Trying to make sense of a thriller/horror movie is always an impossible task, and something one should not attempt. This is specifically true especially after watching The Lighthouse. The story of te film revolves around Thomas Wake and Ephraim Winslow, two men with a sordid and obscure past who are left on a rocky island to tend to the titular lighthouse.
From the beginning their relationship is strenuous at best; Ephraim tries to keep to himself, but he is constantly pushed by Thomas who appointed himself as the man in charge, as days pass between heavy labour, barked out orders and abrupt mood swings that make the two men behave like friends and enemies in a moment.
However, everything takes a turn for the worst when a huge storm breaks, making it impossible for any ship to come and pick them up after their four weeks post on the island; from this moment hallucinations, drunken behaviour and madness start to cloud their rational minds and get a hold of them.

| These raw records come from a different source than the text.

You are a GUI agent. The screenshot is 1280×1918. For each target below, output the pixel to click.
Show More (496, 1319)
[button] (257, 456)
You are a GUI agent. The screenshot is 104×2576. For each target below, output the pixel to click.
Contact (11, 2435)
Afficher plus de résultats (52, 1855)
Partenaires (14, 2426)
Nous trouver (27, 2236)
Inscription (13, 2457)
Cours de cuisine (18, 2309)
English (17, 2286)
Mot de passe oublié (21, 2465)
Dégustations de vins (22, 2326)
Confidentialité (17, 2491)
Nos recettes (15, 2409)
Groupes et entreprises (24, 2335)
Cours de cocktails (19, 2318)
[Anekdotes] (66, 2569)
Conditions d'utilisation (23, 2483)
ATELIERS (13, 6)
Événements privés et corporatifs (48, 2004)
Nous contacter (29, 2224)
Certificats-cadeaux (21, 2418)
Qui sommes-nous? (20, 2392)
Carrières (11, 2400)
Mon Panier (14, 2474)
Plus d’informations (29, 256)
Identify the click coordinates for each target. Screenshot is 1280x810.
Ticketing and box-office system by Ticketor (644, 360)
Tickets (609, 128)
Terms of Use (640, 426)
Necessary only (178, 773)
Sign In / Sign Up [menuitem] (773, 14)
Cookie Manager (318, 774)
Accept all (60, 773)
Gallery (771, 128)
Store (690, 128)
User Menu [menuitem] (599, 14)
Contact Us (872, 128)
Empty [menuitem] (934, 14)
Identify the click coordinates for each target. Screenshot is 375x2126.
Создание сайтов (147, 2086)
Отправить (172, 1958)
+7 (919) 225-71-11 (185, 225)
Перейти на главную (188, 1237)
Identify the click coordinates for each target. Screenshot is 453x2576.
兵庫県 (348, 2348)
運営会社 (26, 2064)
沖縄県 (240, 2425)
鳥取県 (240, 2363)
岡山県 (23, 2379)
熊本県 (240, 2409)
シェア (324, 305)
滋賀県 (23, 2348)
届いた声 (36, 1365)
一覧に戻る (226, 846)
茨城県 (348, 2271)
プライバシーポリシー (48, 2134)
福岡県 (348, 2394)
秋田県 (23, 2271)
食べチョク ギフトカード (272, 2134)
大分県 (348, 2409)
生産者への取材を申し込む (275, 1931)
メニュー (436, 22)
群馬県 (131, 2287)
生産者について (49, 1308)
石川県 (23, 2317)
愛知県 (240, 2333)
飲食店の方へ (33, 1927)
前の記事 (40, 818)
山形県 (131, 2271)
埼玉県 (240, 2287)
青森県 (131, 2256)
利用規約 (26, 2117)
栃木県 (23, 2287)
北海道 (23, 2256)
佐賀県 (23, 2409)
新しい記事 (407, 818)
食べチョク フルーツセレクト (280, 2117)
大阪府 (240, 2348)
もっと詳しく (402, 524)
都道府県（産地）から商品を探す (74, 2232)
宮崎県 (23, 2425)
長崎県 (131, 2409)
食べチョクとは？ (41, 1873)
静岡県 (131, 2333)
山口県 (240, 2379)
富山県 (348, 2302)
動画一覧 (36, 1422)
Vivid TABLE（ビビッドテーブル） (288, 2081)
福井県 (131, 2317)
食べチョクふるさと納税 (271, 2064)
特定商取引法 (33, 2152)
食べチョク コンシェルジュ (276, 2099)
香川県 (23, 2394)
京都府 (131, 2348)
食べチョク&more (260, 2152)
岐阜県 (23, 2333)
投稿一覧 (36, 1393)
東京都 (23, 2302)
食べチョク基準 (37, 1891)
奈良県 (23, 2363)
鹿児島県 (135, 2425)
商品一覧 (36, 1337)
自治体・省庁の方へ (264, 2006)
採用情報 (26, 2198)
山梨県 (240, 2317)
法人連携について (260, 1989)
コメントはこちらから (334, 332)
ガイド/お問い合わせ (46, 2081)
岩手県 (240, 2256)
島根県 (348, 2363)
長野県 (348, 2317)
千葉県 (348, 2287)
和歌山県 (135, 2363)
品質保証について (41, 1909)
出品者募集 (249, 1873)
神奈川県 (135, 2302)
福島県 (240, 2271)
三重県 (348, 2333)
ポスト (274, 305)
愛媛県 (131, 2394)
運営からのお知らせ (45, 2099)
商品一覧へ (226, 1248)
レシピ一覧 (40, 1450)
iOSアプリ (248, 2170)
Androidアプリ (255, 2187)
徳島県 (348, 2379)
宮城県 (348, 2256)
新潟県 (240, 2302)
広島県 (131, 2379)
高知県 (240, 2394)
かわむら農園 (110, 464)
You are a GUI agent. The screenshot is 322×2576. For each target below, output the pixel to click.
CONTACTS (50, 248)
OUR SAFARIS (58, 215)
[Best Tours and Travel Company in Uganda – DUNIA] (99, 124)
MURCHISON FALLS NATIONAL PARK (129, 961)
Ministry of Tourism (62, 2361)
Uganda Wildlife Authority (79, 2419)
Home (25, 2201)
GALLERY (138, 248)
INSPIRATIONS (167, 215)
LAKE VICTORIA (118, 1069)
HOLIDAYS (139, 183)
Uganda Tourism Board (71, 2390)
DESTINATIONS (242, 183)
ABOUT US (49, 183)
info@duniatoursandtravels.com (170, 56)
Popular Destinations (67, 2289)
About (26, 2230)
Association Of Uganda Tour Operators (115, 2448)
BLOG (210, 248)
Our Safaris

Just like in The Witch, Robert Eggers loves to play with the minds of his characters as well as the audience; from the beginning it is extremely difficult to keep track of time. Like the protagonists, the audience has information withheld and even following Thomas and Eprhaim’s routine becomes confusing and disorienting.
Hallucinations and deranged behaviour take the stage almost immediately, sending the two men spiralling out of control to a point in which even the audience doesn’t know if what is happening on the screen is the reality or just a distorted fragment of both Thomas and Eprhaim’s drunken minds.
For The Lighthouse Eggers decided to use the old fashioned 1.19:1 ratio on the screen, recreating the perfect square used in the first sound motion pictures. He also implements black and white shots to add a dramatic tone and highlight a sense of isolation and mystery to the story. The camera moves around the two characters with extreme precision, taking in every detail while cutting out everything else, almost to disorient the audience even more.
While in The Witch, paganism and christianity are at the forefront, in The Lighthouse the thread underneath the story is maritime folklore and sea mythology, for Thomas these stories are a way of life, a set of rules and superstitions that need to be obeyed, and on the other hand, for Ephraim the legends of the sea become an obsession that lead him to his own path of destruction.
In the midst of it all, one thing is constantly recurring, the beacon at the top of the lighthouse; a treasure that Thomas wants to keep for himself and that Ephraim wants to obsessively conquer, like a 1890’s version of the Icarus myth.
Willem Defoe and Robert Pattinson both give the performance of a lifetime against one another and are the main reasons why this is a must see movie, they both master skilfully the difficult dialogue filled with nautical jargon and figure of speech. They completely lose themselves in the exasperation of their characters and hold the movie on their shoulders effortlessly even in the most strenuous of scenes.
Although it is a really difficult film to enjoy and understand and it might not be everyone’s cup of tea, The Lighthouse is a psychological thriller that shouldn’t be missed. It is a movie that needs to be celebrated and recognised for the technique, style and acting involved to create such a complicated masterpiece.